** PROBLEM STATEMENT **
Give back exactly the lines that run from the beginning of the entries to the line containing "Группа хостов в ТГ (873, 283)", both included, and nothing else.

** PROVIDED MATERIAL **
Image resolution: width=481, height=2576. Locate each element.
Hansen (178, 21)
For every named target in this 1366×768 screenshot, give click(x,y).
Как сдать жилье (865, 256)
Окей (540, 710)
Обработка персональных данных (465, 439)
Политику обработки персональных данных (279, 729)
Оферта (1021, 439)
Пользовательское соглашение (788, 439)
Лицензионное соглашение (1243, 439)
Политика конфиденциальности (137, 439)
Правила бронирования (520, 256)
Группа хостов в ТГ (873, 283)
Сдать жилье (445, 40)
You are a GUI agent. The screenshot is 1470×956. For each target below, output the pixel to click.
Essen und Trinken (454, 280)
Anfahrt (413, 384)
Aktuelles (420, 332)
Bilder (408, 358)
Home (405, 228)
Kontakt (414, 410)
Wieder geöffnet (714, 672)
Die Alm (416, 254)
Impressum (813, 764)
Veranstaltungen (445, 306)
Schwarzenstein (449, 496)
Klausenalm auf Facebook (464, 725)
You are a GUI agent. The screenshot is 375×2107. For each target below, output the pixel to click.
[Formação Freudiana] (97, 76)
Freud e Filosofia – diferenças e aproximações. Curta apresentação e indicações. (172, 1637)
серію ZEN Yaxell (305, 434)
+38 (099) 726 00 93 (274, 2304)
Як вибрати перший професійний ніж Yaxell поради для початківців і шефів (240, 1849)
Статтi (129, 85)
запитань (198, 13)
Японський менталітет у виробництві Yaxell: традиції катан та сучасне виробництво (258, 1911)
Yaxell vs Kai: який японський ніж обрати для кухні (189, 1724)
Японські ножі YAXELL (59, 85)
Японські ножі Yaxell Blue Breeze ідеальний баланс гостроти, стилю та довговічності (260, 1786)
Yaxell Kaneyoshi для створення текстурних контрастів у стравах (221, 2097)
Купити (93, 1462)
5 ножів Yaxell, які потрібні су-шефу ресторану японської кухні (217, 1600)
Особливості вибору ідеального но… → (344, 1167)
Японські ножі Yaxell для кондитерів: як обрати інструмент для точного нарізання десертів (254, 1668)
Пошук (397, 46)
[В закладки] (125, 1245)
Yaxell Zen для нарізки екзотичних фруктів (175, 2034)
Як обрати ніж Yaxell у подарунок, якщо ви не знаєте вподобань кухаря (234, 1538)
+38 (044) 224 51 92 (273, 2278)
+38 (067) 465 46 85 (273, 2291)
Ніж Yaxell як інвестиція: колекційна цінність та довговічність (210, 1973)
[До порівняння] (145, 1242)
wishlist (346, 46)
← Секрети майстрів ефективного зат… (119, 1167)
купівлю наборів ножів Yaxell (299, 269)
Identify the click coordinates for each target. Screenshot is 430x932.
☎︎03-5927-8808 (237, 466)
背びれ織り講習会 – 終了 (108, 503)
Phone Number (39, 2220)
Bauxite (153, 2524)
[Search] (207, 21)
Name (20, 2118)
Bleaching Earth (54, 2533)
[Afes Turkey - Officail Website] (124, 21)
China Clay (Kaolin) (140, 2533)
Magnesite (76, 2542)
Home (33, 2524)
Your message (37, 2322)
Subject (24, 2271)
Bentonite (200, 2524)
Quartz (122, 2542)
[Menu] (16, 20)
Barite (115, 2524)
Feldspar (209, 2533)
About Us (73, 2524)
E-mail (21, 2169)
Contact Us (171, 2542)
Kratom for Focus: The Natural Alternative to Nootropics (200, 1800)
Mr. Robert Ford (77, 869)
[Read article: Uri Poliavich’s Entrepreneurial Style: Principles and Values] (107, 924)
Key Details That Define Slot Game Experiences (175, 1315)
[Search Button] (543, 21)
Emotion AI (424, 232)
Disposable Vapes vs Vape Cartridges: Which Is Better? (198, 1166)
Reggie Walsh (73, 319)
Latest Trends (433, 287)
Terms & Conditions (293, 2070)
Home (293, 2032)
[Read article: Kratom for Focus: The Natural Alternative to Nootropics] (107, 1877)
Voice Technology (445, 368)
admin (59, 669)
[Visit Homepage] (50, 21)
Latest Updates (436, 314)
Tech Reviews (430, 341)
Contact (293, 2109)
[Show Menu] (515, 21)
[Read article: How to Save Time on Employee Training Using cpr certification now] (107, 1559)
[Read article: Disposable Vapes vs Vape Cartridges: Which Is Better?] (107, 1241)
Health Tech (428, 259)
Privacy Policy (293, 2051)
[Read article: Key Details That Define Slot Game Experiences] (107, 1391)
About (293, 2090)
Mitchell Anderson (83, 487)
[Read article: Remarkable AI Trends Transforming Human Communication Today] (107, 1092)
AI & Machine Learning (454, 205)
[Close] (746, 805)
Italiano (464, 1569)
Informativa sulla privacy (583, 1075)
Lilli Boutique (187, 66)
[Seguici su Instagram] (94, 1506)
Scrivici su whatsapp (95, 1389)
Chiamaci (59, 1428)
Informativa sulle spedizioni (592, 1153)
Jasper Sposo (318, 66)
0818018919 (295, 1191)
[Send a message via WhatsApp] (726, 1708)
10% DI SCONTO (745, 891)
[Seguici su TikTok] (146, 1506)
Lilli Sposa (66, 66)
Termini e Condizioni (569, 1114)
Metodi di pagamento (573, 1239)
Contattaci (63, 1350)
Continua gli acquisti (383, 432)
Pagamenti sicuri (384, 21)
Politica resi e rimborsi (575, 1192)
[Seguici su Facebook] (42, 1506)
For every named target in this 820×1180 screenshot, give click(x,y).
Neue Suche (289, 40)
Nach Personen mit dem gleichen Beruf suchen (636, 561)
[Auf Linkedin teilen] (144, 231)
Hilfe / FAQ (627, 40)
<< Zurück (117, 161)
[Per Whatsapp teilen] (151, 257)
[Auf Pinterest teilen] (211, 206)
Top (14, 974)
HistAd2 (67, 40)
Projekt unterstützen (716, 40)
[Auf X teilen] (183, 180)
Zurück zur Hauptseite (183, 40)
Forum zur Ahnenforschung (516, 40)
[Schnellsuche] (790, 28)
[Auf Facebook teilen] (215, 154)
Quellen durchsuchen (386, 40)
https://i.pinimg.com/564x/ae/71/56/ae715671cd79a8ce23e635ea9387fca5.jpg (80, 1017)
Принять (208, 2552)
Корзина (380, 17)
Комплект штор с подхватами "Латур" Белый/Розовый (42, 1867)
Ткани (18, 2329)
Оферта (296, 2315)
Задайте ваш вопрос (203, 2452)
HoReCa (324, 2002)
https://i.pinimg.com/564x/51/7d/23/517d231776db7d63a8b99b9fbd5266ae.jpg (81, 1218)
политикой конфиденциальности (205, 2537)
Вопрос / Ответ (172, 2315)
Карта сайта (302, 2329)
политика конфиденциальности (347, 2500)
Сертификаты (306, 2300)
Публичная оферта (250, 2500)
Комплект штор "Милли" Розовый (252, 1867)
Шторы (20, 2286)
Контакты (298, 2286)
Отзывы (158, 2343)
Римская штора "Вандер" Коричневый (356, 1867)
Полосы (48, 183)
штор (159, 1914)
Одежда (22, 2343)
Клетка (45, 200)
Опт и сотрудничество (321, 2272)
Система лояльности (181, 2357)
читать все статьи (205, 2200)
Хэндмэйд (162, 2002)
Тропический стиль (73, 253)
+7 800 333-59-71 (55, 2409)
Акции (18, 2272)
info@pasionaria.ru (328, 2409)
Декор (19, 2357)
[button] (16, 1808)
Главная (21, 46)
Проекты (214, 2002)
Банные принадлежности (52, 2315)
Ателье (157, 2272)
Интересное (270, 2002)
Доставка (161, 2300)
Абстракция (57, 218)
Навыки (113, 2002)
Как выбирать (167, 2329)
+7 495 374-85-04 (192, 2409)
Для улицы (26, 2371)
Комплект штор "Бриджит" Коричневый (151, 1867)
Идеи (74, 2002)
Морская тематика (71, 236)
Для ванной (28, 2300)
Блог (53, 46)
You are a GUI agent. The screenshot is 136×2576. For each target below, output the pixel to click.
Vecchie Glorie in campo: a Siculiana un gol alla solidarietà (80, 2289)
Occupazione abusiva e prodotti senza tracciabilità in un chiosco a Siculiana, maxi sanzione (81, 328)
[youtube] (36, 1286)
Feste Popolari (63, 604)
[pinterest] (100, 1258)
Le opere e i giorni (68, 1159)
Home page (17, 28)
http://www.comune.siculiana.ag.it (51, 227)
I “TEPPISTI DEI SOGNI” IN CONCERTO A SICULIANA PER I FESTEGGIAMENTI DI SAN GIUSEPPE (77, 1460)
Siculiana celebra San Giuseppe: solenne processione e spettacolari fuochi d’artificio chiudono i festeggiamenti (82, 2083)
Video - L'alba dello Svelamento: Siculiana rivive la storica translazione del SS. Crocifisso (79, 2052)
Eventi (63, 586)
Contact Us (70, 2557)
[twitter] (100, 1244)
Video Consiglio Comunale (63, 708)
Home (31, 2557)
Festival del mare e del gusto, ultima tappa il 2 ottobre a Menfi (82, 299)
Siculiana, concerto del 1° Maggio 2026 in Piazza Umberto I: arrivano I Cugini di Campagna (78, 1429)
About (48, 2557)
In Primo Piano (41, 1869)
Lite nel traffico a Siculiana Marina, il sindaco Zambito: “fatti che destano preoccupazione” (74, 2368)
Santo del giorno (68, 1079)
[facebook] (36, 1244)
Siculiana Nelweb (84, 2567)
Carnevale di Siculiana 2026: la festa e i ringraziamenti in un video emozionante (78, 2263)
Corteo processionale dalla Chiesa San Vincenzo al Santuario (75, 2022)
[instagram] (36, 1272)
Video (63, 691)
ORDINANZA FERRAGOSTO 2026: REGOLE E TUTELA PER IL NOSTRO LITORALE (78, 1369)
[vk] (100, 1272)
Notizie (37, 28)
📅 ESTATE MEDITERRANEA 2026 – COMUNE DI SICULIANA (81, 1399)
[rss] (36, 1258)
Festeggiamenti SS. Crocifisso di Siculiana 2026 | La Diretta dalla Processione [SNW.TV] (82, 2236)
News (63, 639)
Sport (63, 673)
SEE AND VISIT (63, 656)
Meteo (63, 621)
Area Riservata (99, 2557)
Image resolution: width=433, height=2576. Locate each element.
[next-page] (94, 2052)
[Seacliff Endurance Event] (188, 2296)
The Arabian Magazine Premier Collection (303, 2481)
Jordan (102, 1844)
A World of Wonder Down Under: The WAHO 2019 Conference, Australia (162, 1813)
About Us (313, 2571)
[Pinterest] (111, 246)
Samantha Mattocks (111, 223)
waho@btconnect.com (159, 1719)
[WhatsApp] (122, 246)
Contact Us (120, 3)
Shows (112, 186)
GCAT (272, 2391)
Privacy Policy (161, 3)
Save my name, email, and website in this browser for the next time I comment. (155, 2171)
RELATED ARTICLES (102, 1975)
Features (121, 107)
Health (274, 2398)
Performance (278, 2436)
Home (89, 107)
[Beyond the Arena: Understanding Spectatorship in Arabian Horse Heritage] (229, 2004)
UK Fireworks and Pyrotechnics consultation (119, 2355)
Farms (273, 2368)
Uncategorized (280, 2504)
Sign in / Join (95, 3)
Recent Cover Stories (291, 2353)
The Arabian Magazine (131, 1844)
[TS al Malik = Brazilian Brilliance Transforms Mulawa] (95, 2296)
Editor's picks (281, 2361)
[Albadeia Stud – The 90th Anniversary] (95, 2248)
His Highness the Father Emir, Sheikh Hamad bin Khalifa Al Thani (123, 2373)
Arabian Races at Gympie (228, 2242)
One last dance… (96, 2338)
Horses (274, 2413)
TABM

** ANSWER TO THE PROBLEM **
Image resolution: width=481, height=2576. Locate each element.
Hansen (178, 21)
For every named target in this 1366×768 screenshot, give click(x,y).
Как сдать жилье (865, 256)
Окей (540, 710)
Обработка персональных данных (465, 439)
Политику обработки персональных данных (279, 729)
Оферта (1021, 439)
Пользовательское соглашение (788, 439)
Лицензионное соглашение (1243, 439)
Политика конфиденциальности (137, 439)
Правила бронирования (520, 256)
Группа хостов в ТГ (873, 283)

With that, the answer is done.